## Task to complete
Determine the number of lines in the listing below in which the word "will" is present, and state it without comment.

####################

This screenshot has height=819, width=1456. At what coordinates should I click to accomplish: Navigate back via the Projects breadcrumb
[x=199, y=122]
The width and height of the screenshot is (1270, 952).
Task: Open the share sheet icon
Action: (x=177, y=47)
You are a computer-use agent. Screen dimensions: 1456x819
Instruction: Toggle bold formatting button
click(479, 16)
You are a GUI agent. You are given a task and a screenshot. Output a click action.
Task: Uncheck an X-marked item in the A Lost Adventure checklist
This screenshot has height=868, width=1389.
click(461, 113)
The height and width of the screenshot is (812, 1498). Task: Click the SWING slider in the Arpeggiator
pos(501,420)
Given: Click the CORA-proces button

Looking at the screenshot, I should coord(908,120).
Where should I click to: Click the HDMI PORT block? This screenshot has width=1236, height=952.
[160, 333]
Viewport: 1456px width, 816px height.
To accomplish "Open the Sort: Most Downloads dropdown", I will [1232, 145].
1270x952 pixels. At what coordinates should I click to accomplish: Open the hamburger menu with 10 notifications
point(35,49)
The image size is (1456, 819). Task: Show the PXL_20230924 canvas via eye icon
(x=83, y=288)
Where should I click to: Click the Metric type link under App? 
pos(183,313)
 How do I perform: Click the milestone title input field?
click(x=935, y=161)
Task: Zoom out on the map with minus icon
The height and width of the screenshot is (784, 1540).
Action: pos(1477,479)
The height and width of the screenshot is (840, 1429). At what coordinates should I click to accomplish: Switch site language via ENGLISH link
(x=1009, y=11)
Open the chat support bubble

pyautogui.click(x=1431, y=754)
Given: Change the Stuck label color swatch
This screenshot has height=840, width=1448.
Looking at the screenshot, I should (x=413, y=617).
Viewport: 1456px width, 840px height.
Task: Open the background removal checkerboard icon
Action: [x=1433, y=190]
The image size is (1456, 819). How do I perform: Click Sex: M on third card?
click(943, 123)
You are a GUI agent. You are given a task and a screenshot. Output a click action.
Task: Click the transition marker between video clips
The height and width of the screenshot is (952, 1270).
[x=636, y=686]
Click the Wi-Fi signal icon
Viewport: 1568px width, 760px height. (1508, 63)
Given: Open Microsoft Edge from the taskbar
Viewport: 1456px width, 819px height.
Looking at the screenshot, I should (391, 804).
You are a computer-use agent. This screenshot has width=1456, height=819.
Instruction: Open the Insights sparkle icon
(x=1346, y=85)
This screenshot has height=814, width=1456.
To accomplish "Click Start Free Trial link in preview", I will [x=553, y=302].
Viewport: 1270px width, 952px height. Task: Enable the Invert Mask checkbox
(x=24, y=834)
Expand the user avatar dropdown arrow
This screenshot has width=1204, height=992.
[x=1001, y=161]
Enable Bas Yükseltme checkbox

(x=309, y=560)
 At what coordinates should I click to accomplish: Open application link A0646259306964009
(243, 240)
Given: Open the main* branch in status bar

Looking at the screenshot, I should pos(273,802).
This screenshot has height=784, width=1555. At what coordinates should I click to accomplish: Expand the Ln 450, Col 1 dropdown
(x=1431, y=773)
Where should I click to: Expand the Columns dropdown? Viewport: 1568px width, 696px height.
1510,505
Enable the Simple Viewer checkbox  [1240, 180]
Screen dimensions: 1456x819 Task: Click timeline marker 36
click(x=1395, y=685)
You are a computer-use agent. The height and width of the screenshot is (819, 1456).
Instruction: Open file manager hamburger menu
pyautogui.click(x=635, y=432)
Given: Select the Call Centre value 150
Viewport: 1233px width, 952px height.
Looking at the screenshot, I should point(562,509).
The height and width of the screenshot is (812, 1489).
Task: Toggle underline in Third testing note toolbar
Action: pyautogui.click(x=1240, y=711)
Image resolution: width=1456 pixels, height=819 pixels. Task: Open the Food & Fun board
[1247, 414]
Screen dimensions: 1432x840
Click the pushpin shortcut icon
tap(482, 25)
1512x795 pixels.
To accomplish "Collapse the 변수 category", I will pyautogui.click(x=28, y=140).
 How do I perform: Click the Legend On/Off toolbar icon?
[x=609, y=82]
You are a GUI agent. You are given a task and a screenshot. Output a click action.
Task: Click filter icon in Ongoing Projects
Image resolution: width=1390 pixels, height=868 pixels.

####################

## Reply
3